● **GOAL**:
Could you switch every "How do I perform" in the material below to "How can I do" and return all the lines with nothing else changed?

--- Begin RAW DATA ---

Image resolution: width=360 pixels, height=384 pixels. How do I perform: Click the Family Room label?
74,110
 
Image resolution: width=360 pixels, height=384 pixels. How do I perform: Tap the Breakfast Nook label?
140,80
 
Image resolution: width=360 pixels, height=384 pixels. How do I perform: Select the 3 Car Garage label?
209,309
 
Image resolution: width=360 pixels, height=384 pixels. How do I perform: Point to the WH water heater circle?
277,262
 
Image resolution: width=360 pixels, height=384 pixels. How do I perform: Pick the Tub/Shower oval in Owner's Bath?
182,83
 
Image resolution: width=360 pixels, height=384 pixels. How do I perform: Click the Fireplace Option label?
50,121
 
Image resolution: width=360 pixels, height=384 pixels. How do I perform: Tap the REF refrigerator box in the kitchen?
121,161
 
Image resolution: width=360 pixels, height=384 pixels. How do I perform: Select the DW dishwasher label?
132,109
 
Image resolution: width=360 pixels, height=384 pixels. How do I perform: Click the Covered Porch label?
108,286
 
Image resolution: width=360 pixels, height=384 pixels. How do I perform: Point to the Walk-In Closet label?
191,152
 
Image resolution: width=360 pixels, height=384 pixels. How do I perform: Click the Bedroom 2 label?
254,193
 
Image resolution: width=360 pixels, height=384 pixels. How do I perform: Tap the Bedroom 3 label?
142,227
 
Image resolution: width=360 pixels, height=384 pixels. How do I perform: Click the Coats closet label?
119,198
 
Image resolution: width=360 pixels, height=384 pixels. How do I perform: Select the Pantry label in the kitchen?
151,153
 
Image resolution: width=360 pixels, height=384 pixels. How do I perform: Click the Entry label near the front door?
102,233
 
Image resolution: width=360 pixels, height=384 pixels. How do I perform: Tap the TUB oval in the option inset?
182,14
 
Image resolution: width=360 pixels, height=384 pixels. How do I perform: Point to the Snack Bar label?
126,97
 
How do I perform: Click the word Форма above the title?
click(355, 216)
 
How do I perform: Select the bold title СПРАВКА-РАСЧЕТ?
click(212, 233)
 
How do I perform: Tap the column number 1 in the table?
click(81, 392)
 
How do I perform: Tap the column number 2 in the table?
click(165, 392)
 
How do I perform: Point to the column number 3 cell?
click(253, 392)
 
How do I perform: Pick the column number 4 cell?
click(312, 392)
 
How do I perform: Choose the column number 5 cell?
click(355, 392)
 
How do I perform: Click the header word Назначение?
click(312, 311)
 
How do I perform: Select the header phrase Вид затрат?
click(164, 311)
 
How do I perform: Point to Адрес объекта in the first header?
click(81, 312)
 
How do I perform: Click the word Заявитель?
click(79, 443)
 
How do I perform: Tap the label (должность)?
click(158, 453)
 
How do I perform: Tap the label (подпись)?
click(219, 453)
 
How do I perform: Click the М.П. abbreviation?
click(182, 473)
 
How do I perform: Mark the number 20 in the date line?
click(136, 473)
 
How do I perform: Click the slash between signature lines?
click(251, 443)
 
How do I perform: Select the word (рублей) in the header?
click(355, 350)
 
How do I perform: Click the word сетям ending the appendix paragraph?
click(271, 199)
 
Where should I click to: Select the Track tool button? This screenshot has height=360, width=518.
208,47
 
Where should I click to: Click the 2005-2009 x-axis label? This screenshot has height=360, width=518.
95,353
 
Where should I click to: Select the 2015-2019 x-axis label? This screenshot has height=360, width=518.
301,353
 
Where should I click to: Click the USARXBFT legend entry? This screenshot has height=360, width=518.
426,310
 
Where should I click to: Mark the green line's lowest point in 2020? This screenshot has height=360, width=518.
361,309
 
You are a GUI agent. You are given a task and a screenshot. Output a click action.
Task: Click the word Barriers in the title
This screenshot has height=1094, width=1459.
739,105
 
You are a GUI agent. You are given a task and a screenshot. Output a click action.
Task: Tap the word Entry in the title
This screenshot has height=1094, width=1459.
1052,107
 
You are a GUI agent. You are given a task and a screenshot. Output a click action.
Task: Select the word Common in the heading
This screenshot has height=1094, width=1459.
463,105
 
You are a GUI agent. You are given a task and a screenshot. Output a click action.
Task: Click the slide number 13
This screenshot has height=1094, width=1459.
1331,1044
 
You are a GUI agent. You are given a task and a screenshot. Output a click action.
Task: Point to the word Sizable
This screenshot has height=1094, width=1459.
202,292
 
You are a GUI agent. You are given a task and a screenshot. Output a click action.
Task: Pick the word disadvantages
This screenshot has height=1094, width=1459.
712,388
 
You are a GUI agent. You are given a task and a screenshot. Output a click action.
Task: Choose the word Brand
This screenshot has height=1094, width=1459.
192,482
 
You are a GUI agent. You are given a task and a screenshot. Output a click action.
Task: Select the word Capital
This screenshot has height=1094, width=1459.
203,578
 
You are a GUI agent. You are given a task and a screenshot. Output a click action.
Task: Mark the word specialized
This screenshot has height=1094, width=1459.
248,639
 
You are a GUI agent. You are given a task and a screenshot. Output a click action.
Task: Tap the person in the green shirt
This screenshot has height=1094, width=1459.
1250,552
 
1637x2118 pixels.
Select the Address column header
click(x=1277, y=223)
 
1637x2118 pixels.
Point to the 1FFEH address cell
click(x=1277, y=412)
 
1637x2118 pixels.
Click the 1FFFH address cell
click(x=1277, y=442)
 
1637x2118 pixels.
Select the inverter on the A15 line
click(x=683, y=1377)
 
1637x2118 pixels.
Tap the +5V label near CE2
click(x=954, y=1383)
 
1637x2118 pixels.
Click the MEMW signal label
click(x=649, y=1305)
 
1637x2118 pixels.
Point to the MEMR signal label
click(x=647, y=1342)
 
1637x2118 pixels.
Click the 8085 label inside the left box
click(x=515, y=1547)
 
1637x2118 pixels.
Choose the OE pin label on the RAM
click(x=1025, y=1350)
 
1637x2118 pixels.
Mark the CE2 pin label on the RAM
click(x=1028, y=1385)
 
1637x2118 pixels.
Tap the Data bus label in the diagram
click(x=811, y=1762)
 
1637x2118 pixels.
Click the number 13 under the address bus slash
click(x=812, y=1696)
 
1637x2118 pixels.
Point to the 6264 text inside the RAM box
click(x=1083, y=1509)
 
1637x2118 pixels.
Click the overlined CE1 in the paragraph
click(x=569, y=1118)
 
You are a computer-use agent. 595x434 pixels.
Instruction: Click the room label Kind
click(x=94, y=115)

--- End RAW DATA ---

● **RESULT FOR THIS TASK**:
Image resolution: width=360 pixels, height=384 pixels. How can I do: Click the Family Room label?
74,110
 
Image resolution: width=360 pixels, height=384 pixels. How can I do: Tap the Breakfast Nook label?
140,80
 
Image resolution: width=360 pixels, height=384 pixels. How can I do: Select the 3 Car Garage label?
209,309
 
Image resolution: width=360 pixels, height=384 pixels. How can I do: Point to the WH water heater circle?
277,262
 
Image resolution: width=360 pixels, height=384 pixels. How can I do: Pick the Tub/Shower oval in Owner's Bath?
182,83
 
Image resolution: width=360 pixels, height=384 pixels. How can I do: Click the Fireplace Option label?
50,121
 
Image resolution: width=360 pixels, height=384 pixels. How can I do: Tap the REF refrigerator box in the kitchen?
121,161
 
Image resolution: width=360 pixels, height=384 pixels. How can I do: Select the DW dishwasher label?
132,109
 
Image resolution: width=360 pixels, height=384 pixels. How can I do: Click the Covered Porch label?
108,286
 
Image resolution: width=360 pixels, height=384 pixels. How can I do: Point to the Walk-In Closet label?
191,152
 
Image resolution: width=360 pixels, height=384 pixels. How can I do: Click the Bedroom 2 label?
254,193
 
Image resolution: width=360 pixels, height=384 pixels. How can I do: Tap the Bedroom 3 label?
142,227
 
Image resolution: width=360 pixels, height=384 pixels. How can I do: Click the Coats closet label?
119,198
 
Image resolution: width=360 pixels, height=384 pixels. How can I do: Select the Pantry label in the kitchen?
151,153
 
Image resolution: width=360 pixels, height=384 pixels. How can I do: Click the Entry label near the front door?
102,233
 
Image resolution: width=360 pixels, height=384 pixels. How can I do: Tap the TUB oval in the option inset?
182,14
 
Image resolution: width=360 pixels, height=384 pixels. How can I do: Point to the Snack Bar label?
126,97
 
How can I do: Click the word Форма above the title?
click(355, 216)
 
How can I do: Select the bold title СПРАВКА-РАСЧЕТ?
click(212, 233)
 
How can I do: Tap the column number 1 in the table?
click(81, 392)
 
How can I do: Tap the column number 2 in the table?
click(165, 392)
 
How can I do: Point to the column number 3 cell?
click(253, 392)
 
How can I do: Pick the column number 4 cell?
click(312, 392)
 
How can I do: Choose the column number 5 cell?
click(355, 392)
 
How can I do: Click the header word Назначение?
click(312, 311)
 
How can I do: Select the header phrase Вид затрат?
click(164, 311)
 
How can I do: Point to Адрес объекта in the first header?
click(81, 312)
 
How can I do: Click the word Заявитель?
click(79, 443)
 
How can I do: Tap the label (должность)?
click(158, 453)
 
How can I do: Tap the label (подпись)?
click(219, 453)
 
How can I do: Click the М.П. abbreviation?
click(182, 473)
 
How can I do: Mark the number 20 in the date line?
click(136, 473)
 
How can I do: Click the slash between signature lines?
click(251, 443)
 
How can I do: Select the word (рублей) in the header?
click(355, 350)
 
How can I do: Click the word сетям ending the appendix paragraph?
click(271, 199)
 
Where should I click to: Select the Track tool button? This screenshot has height=360, width=518.
208,47
 
Where should I click to: Click the 2005-2009 x-axis label? This screenshot has height=360, width=518.
95,353
 
Where should I click to: Select the 2015-2019 x-axis label? This screenshot has height=360, width=518.
301,353
 
Where should I click to: Click the USARXBFT legend entry? This screenshot has height=360, width=518.
426,310
 
Where should I click to: Mark the green line's lowest point in 2020? This screenshot has height=360, width=518.
361,309
 
You are a GUI agent. You are given a task and a screenshot. Output a click action.
Task: Click the word Barriers in the title
This screenshot has height=1094, width=1459.
739,105
 
You are a GUI agent. You are given a task and a screenshot. Output a click action.
Task: Tap the word Entry in the title
This screenshot has height=1094, width=1459.
1052,107
 
You are a GUI agent. You are given a task and a screenshot. Output a click action.
Task: Select the word Common in the heading
This screenshot has height=1094, width=1459.
463,105
 
You are a GUI agent. You are given a task and a screenshot. Output a click action.
Task: Click the slide number 13
This screenshot has height=1094, width=1459.
1331,1044
 
You are a GUI agent. You are given a task and a screenshot. Output a click action.
Task: Point to the word Sizable
This screenshot has height=1094, width=1459.
202,292
 
You are a GUI agent. You are given a task and a screenshot. Output a click action.
Task: Pick the word disadvantages
This screenshot has height=1094, width=1459.
712,388
 
You are a GUI agent. You are given a task and a screenshot. Output a click action.
Task: Choose the word Brand
This screenshot has height=1094, width=1459.
192,482
 
You are a GUI agent. You are given a task and a screenshot. Output a click action.
Task: Select the word Capital
This screenshot has height=1094, width=1459.
203,578
 
You are a GUI agent. You are given a task and a screenshot. Output a click action.
Task: Mark the word specialized
This screenshot has height=1094, width=1459.
248,639
 
You are a GUI agent. You are given a task and a screenshot. Output a click action.
Task: Tap the person in the green shirt
This screenshot has height=1094, width=1459.
1250,552
 
1637x2118 pixels.
Select the Address column header
click(x=1277, y=223)
 
1637x2118 pixels.
Point to the 1FFEH address cell
click(x=1277, y=412)
 
1637x2118 pixels.
Click the 1FFFH address cell
click(x=1277, y=442)
 
1637x2118 pixels.
Select the inverter on the A15 line
click(x=683, y=1377)
 
1637x2118 pixels.
Tap the +5V label near CE2
click(x=954, y=1383)
 
1637x2118 pixels.
Click the MEMW signal label
click(x=649, y=1305)
 
1637x2118 pixels.
Point to the MEMR signal label
click(x=647, y=1342)
 
1637x2118 pixels.
Click the 8085 label inside the left box
click(x=515, y=1547)
 
1637x2118 pixels.
Choose the OE pin label on the RAM
click(x=1025, y=1350)
 
1637x2118 pixels.
Mark the CE2 pin label on the RAM
click(x=1028, y=1385)
 
1637x2118 pixels.
Tap the Data bus label in the diagram
click(x=811, y=1762)
 
1637x2118 pixels.
Click the number 13 under the address bus slash
click(x=812, y=1696)
 
1637x2118 pixels.
Point to the 6264 text inside the RAM box
click(x=1083, y=1509)
 
1637x2118 pixels.
Click the overlined CE1 in the paragraph
click(x=569, y=1118)
 
You are a computer-use agent. 595x434 pixels.
Instruction: Click the room label Kind
click(x=94, y=115)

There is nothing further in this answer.